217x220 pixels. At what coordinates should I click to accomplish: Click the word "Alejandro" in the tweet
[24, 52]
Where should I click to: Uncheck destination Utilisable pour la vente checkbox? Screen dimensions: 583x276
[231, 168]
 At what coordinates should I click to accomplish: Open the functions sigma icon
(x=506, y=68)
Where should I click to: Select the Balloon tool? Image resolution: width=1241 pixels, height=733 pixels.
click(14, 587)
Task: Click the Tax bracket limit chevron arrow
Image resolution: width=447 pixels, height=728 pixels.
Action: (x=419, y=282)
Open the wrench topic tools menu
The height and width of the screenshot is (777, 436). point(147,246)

* * *

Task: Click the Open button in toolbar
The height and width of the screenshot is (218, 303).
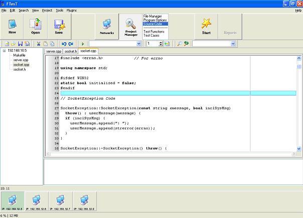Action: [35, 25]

§ YOUR GOAL
All lines in the entries above that include "Task" should be found and copied.

§ RESULT
Task: Click the Tax bracket limit chevron arrow
Task: Click the Open button in toolbar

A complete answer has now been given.